Work required: Find the lines in the material below that include the word "avatar", count them, and give that count alone.

▬▬▬▬▬▬▬▬▬▬

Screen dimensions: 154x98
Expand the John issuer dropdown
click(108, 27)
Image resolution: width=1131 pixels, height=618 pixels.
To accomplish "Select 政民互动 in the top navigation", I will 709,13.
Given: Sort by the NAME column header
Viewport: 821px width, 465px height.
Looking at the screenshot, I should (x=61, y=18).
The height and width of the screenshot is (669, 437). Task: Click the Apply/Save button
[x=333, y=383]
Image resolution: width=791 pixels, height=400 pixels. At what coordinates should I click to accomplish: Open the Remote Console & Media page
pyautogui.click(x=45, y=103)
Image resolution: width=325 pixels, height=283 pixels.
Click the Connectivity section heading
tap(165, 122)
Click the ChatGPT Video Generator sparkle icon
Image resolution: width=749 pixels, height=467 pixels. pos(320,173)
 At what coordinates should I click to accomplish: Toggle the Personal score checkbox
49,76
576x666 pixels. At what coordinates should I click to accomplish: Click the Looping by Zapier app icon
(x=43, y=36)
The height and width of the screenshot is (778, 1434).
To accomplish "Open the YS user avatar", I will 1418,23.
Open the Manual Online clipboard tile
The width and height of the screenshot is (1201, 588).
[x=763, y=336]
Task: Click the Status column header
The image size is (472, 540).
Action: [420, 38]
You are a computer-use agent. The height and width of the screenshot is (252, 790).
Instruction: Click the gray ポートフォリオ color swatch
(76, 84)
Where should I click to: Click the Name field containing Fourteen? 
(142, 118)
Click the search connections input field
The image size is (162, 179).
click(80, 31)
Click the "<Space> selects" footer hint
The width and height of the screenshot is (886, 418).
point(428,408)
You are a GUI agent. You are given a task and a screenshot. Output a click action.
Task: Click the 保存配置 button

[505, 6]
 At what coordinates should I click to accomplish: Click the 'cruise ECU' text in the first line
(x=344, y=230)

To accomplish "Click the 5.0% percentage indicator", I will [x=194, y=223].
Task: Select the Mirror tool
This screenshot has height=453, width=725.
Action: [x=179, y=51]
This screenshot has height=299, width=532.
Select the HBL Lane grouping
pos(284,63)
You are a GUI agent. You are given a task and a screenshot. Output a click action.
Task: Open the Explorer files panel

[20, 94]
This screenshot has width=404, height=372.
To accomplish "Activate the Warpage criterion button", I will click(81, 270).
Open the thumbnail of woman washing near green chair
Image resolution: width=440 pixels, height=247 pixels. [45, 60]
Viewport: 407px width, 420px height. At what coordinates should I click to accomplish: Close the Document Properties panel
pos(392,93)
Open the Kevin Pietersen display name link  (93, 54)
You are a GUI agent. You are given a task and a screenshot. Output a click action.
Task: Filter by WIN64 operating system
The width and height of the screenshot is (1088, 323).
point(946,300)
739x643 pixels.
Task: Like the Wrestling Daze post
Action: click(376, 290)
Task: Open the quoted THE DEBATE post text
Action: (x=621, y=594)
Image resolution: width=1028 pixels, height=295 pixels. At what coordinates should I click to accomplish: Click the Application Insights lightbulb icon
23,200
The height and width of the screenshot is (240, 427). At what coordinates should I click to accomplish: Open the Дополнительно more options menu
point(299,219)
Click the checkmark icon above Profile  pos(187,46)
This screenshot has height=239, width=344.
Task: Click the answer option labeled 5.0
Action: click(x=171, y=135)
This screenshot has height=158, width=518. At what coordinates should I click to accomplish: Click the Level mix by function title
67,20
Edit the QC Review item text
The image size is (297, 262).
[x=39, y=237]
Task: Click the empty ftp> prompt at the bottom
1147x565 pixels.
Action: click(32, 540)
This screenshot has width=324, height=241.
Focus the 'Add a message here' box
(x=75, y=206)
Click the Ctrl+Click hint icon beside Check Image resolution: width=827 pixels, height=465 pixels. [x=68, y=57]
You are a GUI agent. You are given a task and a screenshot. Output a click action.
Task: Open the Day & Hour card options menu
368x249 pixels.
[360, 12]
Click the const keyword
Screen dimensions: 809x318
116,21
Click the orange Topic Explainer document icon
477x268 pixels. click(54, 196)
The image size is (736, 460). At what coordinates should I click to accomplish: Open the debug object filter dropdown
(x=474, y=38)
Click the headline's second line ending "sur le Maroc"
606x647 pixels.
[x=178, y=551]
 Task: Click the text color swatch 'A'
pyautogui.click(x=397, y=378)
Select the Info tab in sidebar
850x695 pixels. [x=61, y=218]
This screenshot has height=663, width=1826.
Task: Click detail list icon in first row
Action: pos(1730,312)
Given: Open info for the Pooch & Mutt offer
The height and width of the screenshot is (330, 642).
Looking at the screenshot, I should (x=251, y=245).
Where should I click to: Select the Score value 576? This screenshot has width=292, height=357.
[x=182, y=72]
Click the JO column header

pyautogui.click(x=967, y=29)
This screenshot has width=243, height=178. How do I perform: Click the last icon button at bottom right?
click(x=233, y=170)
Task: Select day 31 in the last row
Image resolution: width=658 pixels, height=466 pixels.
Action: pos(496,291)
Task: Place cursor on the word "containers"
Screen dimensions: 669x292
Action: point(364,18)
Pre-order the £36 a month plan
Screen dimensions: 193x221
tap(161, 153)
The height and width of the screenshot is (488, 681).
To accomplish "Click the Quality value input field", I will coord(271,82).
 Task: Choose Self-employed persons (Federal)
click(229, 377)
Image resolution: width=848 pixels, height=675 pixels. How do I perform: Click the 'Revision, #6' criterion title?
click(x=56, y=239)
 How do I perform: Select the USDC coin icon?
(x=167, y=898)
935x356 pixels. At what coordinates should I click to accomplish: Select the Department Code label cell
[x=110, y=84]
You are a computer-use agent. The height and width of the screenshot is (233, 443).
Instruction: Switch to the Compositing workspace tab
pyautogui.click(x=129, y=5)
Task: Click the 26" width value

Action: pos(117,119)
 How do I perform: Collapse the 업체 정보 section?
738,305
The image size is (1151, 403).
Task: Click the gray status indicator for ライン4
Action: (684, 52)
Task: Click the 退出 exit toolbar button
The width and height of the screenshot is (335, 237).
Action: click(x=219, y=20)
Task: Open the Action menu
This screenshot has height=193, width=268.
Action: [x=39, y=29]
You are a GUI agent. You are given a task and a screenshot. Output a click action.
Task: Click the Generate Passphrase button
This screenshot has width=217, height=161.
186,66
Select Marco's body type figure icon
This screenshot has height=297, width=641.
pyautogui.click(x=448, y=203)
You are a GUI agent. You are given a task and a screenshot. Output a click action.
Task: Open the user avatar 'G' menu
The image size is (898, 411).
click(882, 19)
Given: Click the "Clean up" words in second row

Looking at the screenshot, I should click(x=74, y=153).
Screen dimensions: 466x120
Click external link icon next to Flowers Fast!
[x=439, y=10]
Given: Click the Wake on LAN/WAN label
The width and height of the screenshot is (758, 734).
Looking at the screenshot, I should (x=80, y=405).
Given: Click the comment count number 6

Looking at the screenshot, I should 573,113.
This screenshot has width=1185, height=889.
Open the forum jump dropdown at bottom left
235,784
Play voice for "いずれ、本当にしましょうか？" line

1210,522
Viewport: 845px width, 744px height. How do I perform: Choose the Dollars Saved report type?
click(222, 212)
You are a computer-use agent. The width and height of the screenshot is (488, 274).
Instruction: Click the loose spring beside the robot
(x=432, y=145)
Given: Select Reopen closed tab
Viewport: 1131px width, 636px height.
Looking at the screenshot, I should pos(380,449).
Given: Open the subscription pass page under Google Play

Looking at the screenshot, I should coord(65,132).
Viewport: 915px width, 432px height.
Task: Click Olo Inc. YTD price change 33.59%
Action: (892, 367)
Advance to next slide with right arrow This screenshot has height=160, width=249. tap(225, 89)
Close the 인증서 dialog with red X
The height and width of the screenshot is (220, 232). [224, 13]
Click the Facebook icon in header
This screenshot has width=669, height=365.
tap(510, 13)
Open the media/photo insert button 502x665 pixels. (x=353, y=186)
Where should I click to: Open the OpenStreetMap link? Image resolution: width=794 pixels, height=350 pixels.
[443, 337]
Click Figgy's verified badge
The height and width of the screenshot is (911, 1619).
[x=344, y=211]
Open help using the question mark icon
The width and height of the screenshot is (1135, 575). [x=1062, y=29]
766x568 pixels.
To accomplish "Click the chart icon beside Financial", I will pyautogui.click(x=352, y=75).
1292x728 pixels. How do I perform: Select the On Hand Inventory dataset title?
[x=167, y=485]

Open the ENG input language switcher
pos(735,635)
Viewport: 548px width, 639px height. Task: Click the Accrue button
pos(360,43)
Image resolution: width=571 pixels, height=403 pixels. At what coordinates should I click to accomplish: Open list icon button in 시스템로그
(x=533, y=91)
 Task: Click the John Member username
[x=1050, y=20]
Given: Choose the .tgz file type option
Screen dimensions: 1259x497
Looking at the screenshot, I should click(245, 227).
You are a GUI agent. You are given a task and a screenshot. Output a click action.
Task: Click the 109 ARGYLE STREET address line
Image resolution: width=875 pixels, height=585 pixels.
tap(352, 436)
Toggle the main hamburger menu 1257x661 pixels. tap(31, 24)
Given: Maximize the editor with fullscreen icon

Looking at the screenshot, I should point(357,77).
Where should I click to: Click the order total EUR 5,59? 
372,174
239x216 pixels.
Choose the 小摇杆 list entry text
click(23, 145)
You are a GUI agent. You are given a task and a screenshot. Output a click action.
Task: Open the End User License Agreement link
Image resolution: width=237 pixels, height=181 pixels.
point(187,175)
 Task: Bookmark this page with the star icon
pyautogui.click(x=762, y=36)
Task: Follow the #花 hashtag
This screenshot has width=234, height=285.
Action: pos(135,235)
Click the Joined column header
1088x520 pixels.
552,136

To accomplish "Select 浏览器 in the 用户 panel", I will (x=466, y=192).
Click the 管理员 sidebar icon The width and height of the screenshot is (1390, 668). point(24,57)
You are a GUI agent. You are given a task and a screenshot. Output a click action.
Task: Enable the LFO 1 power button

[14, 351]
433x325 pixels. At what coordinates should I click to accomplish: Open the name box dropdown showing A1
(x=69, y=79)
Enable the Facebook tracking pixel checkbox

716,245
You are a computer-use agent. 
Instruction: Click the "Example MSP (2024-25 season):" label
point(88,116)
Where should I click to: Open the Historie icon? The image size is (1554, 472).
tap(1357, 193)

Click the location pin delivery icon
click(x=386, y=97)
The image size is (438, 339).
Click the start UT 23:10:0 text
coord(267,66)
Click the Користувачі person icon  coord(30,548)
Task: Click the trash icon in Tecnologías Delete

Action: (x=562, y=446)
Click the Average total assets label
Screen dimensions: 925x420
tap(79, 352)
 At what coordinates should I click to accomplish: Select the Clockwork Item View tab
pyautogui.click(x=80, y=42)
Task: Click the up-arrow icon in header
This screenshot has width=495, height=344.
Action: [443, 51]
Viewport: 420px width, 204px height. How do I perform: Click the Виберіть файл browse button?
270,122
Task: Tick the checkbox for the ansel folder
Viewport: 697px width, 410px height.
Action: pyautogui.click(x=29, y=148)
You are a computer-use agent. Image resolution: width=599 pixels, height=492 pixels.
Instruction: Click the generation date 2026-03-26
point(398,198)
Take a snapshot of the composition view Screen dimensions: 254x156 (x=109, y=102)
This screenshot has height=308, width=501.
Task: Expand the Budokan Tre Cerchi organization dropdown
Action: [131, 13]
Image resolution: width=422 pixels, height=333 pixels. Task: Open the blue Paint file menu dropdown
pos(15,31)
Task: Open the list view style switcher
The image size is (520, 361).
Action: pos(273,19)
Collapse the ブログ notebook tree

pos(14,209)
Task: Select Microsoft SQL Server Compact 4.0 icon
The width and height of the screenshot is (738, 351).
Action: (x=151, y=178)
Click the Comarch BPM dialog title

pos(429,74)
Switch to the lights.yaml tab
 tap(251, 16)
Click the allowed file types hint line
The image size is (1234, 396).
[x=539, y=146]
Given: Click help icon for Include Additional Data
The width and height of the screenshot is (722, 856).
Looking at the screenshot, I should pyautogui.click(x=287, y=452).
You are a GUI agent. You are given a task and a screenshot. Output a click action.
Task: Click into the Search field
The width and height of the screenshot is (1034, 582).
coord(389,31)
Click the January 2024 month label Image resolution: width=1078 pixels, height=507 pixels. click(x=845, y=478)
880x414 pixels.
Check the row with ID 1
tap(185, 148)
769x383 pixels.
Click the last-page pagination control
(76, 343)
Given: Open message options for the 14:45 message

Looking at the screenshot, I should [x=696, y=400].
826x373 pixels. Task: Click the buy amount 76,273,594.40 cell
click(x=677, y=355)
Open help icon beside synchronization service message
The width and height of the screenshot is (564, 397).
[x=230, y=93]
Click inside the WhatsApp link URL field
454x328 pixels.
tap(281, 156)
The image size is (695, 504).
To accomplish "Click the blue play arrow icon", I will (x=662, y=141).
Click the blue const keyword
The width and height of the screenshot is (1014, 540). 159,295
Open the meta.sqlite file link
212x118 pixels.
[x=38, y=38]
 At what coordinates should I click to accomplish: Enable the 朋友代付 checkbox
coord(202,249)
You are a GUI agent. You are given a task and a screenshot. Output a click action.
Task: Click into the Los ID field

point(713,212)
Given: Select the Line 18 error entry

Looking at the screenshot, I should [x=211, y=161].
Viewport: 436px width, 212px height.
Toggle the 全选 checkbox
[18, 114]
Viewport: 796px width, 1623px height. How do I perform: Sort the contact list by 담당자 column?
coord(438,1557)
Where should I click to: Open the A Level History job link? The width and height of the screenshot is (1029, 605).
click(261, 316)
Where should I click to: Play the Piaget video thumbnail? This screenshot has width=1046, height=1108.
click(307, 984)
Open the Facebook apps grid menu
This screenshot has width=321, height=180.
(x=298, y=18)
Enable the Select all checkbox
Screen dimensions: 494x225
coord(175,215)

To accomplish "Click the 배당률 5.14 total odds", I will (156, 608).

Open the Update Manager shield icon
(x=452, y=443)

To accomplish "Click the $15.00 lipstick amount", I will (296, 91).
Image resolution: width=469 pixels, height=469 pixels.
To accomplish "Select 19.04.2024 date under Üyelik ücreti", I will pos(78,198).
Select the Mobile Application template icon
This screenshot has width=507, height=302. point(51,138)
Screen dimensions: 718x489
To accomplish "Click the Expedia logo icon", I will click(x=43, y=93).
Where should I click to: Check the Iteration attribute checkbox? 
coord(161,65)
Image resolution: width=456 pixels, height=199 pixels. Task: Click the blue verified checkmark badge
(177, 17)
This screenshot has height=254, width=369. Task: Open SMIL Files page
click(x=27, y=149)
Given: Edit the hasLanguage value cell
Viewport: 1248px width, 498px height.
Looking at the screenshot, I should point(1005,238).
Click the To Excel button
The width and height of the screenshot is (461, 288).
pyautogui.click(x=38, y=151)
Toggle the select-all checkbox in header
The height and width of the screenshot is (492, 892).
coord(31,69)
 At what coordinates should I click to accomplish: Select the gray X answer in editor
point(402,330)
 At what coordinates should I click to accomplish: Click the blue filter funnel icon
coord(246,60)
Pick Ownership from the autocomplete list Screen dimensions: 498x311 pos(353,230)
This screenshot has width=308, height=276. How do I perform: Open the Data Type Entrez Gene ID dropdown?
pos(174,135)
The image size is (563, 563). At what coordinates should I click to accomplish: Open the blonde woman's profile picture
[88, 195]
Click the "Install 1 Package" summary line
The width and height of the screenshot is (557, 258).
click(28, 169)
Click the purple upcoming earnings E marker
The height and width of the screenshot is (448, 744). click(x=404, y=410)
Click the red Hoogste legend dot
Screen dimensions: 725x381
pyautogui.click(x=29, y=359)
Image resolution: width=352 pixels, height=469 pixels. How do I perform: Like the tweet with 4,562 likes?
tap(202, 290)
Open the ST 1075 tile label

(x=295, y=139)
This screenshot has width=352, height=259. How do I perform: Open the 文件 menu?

▬▬▬▬▬▬▬▬▬▬

Task solution: 2